## [GIVEN EXERCISE]
Transcribe the part of the records that opens with the line containing "Task: Tap the Android back button" and closes with the line containing "pos(420,675)", including both of those lines. Leave the pictures out of your answer.

[Item position entries]

======

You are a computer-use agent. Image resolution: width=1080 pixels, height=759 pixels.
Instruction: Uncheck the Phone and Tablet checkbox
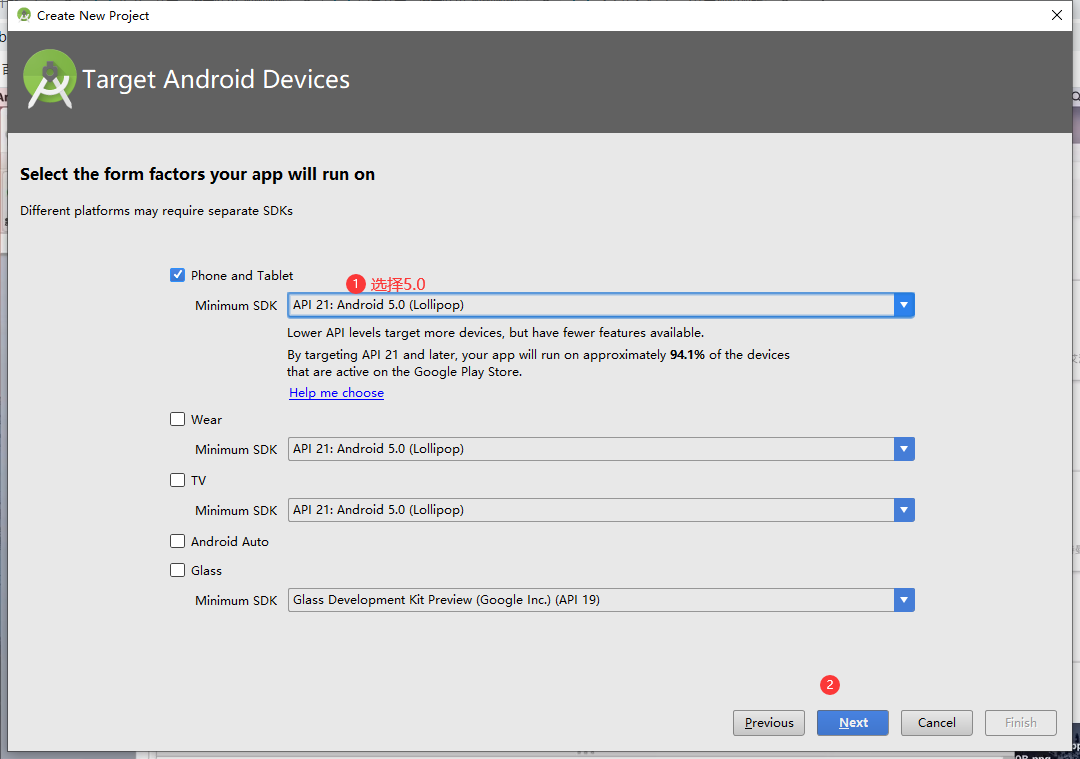178,275
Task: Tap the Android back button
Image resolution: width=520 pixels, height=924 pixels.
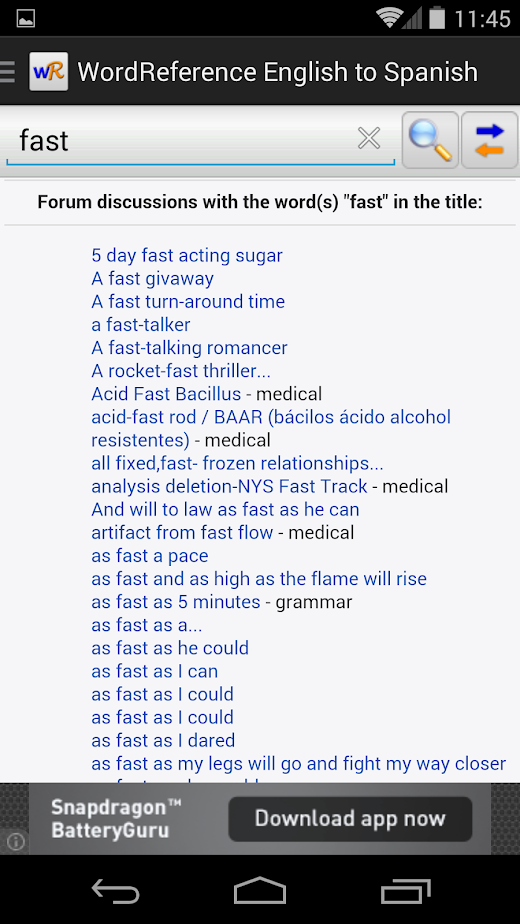Action: 116,890
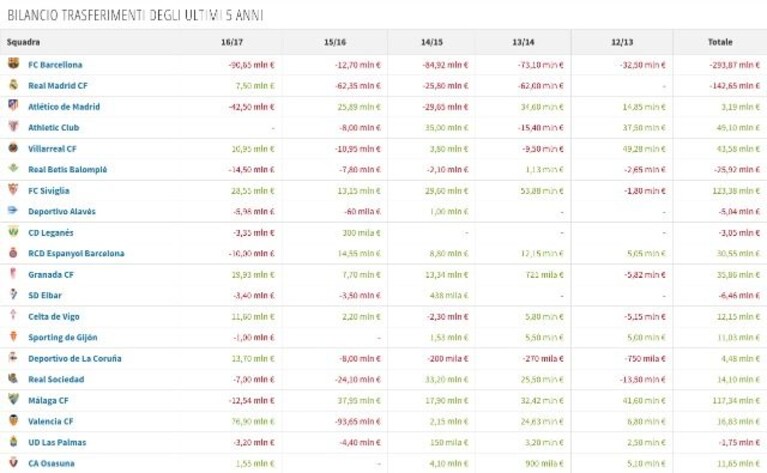Sort by the Squadra column header
The height and width of the screenshot is (473, 767).
click(23, 42)
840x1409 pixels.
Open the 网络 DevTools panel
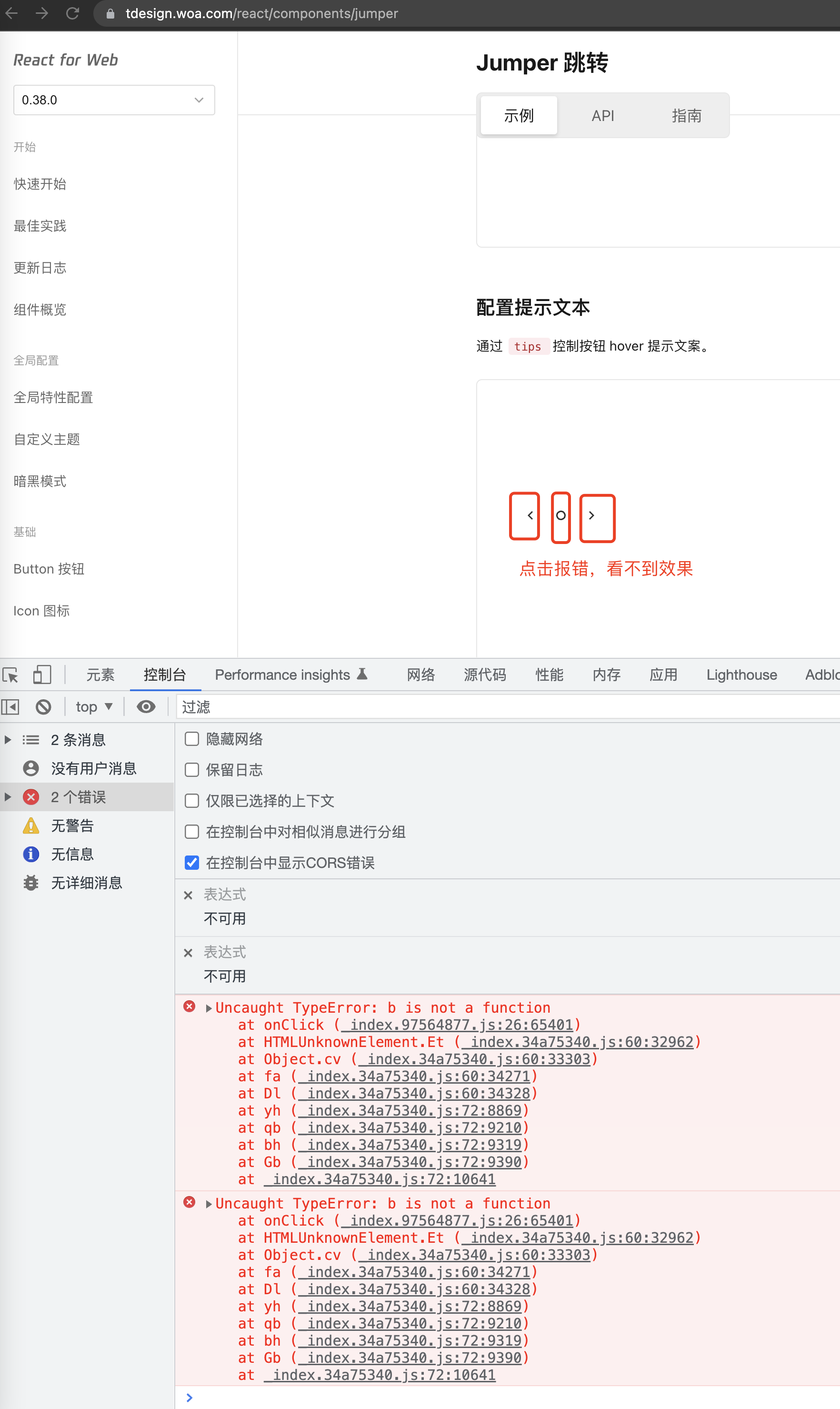pos(420,675)
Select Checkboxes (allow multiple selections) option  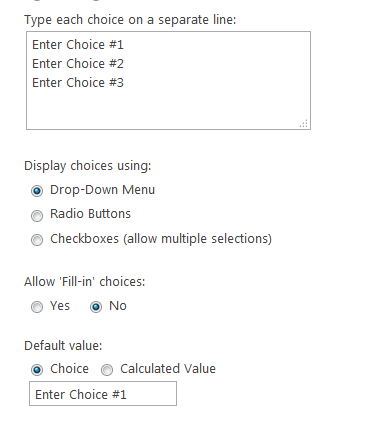pyautogui.click(x=37, y=240)
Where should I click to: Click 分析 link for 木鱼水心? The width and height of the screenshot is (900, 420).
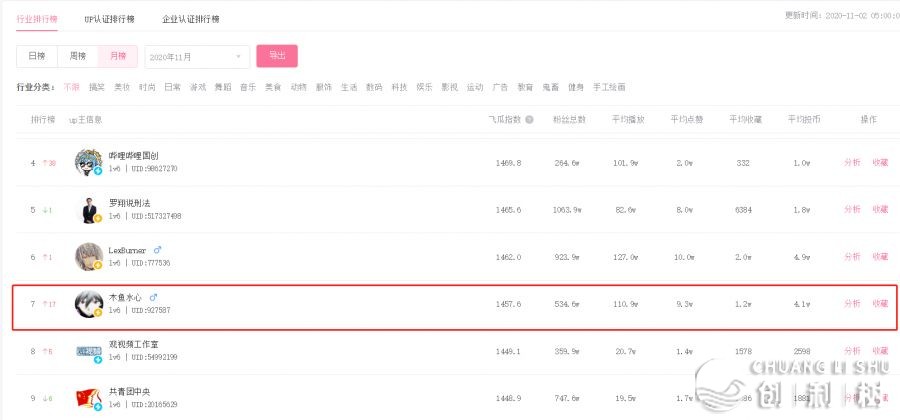pyautogui.click(x=852, y=304)
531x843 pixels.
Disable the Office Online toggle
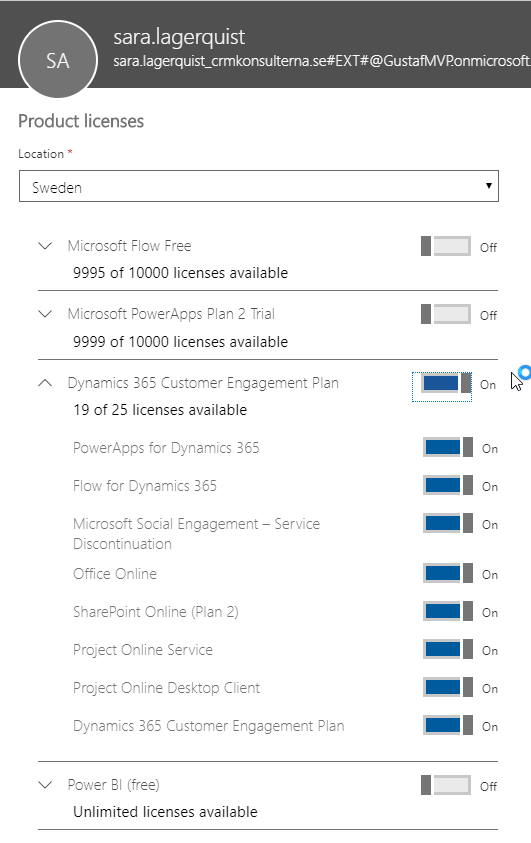coord(448,574)
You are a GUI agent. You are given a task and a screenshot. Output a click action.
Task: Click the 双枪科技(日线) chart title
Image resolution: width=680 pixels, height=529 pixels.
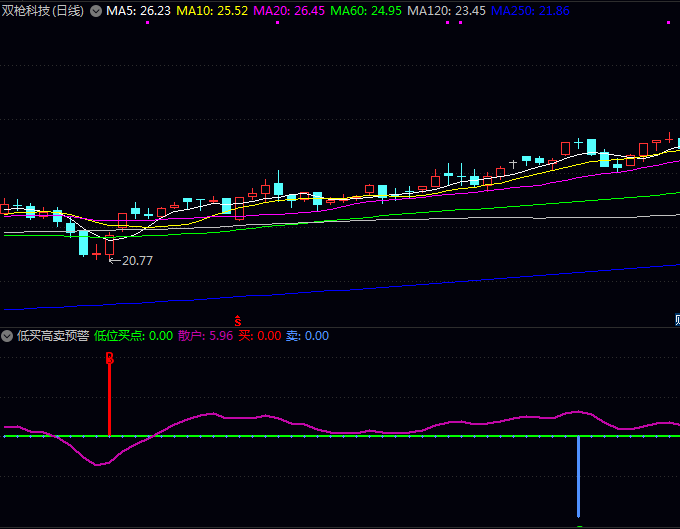click(x=44, y=11)
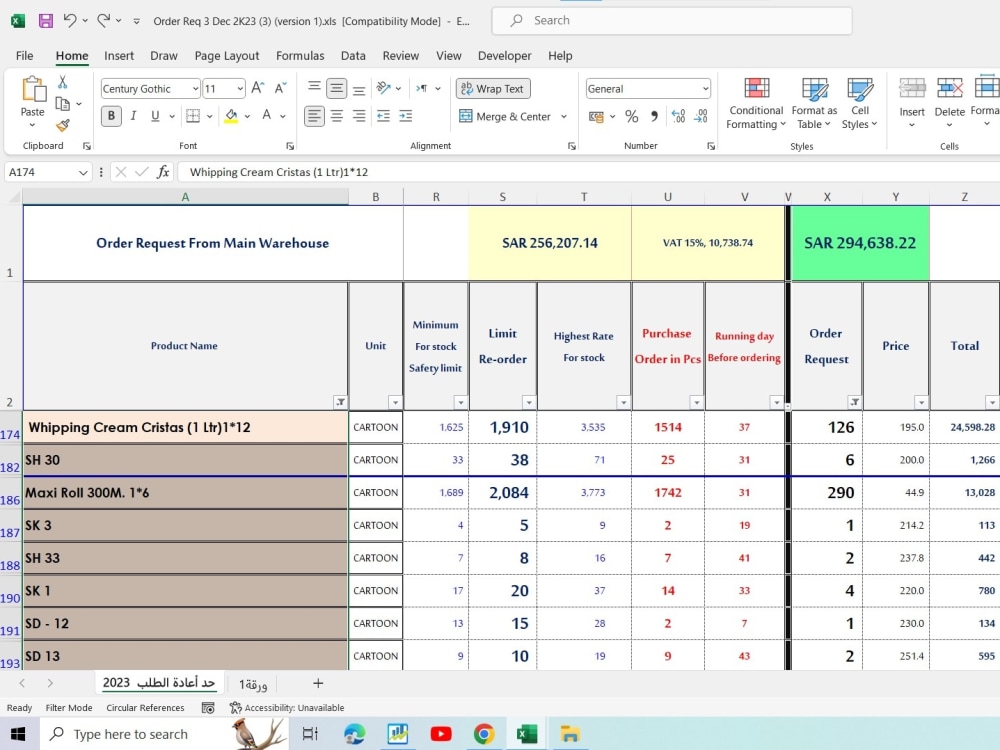
Task: Open the Century Gothic font dropdown
Action: (195, 89)
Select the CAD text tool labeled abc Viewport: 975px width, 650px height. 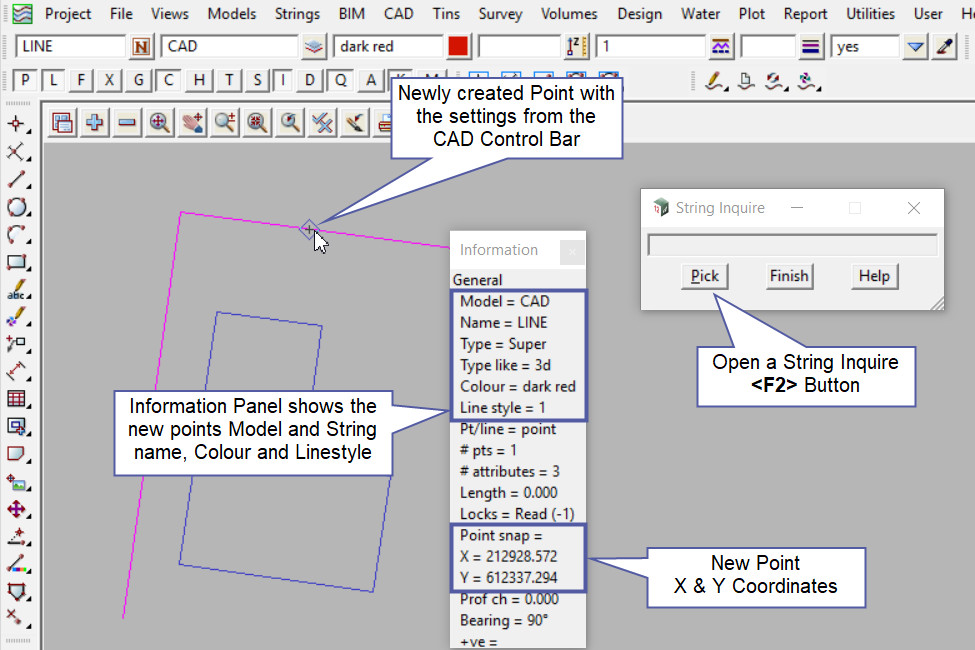click(x=16, y=291)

======

## [EXERCISE ANSWER]
Task: Tap the Android back button
Image resolution: width=520 pixels, height=924 pixels.
Action: 116,890
Sort by the Squadra column header
The height and width of the screenshot is (473, 767).
click(23, 42)
840x1409 pixels.
Open the 网络 DevTools panel
pos(420,675)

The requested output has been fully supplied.